Des médecins conscients de la situation sociale de leurs patients
Les syndicats de médecins libéraux voient dans cette nouvelle étape de l’extension du tiers payant l’occasion de réaffirmer leur détermination à refuser toute obligation. Ils rejettent notamment la culpabilisation s’appuyant sur l’argumentation sociale. Les frais à avancer pour les patients en ALD ou les femmes enceintes sont importants : 640 euros pour une femme enceinte en moyenne et 1 100 euros par an pour un patient diabétique rappelle le ministre de la Santé. Les médecins sont parfaitement conscients de cette situation mais soulignent qu’ils pratiquent déjà régulièrement le tiers payant dans les cas où la situation sociale du malade rend très difficile le paiement. Ils se refusent cependant à ce que le système devienne une contrainte et veulent demeurer libres de pouvoir adapter le mode de paiement au cas par cas.
La bataille commence maintenant
Ainsi, l’ensemble des syndicats réaffirme aujourd’hui son hostilité au système.
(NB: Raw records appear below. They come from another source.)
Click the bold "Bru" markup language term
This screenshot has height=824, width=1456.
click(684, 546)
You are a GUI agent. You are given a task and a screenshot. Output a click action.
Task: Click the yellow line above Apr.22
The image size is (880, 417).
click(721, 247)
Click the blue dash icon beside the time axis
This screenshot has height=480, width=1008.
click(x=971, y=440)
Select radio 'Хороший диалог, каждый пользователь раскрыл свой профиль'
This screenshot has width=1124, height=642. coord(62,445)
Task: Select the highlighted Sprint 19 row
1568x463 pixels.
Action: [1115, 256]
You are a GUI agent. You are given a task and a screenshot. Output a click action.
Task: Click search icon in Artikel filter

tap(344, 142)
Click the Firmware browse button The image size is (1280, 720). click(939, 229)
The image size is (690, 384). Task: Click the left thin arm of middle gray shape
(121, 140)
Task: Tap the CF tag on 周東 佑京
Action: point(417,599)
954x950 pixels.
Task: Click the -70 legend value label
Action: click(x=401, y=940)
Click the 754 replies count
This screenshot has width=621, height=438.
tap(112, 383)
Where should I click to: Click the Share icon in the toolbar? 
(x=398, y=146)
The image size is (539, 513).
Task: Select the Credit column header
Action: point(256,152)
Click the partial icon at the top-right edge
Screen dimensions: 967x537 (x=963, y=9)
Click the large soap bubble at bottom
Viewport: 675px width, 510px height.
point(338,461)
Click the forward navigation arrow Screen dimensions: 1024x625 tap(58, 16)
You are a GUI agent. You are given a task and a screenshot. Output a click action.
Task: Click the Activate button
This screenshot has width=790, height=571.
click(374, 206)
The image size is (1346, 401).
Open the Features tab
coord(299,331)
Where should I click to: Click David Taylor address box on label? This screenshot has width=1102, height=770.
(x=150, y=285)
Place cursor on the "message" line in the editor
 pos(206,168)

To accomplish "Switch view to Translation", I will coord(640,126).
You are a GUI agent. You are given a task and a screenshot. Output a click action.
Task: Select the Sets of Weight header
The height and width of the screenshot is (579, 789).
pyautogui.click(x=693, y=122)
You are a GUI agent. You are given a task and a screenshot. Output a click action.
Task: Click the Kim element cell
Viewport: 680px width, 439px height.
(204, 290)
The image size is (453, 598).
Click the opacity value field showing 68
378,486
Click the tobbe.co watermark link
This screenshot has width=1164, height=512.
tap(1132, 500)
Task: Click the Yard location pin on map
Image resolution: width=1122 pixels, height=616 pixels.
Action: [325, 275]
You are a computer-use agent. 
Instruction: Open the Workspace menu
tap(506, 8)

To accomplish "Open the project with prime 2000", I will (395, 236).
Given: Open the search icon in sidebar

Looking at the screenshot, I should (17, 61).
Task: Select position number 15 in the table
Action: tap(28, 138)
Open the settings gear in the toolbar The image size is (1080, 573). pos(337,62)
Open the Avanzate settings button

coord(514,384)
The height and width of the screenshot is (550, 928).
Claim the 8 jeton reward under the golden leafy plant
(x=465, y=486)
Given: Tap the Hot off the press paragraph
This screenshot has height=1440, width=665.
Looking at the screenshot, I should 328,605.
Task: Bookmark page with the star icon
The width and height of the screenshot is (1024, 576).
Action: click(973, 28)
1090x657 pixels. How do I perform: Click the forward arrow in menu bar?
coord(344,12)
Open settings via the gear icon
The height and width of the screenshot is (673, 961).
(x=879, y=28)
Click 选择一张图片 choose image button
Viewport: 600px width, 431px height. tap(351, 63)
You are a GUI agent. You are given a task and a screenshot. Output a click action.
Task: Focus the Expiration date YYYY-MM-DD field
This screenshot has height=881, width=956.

La Confédération des syndicats médicaux français (CSMF) ironise ainsi sur l’absence d’ouverture de la plateforme d’assistance le week-end et met en doute l’efficacité du dispositif en remarquant que les médecins qui appliquent ponctuellement le tiers payant sont déjà confrontés à des difficultés administratives. « La CSMF refuse cette dérive bureaucratique et s’interroge : pourquoi entraver le travail du médecin par un dispositif obligatoire sous prétexte d’une accessibilité sociale, alors qu’il ne règlera pas les véritables problèmes d’accès aux soins, essentiellement dentaires, optiques et audioprothèses ? » conclue l’organisation qui appelle les praticiens à la désobéissance civile. Cet appel déjà lancé au moment de l’extension du tiers payant aux patients bénéficiant de l’ACS n’avait cependant pas empêché la progression de la pratique. De son côté, la Fédération des médecins de France (FMF) qui régulièrement met en avant sur son site des exemples de ratés de l’application du tiers payant exhorte : « Ne vous laissez pas endormir par la facilité apparente, puisque vous n’aurez qu’un flux, vers la CPAM. C’est maintenant que nous devons montrer notre détermination à ne pas accepter le tiers-payant généralisé. Continuez à faire comme avant, le tiers-payant offert pour les patients qui en ont besoin ». MG France avait pour sa part il y a quelques semaines redit son refus de toute obligation.
Calendrier
Ce regain de bellicosité est destiné à préparer les batailles futures. Car si l’extension du tiers payant aux patients en ALD et aux femmes enceintes n’est aujourd’hui qu’une "invitation", elle deviendra un droit opposable pour les patients à partir du 1er janvier 2017. A cette même date, le tiers payant pourra également s’appliquer pour tous les actes, avec une participation des mutuelles en ce qui concerne le ticket modérateur. Concernant uniquement la part prise en charge par la Sécurité sociale, ce tiers payant deviendra un droit opposable à partir du 31 décembre 2017 à moins que d’ici là des événements politiques aient modifié cette dynamique.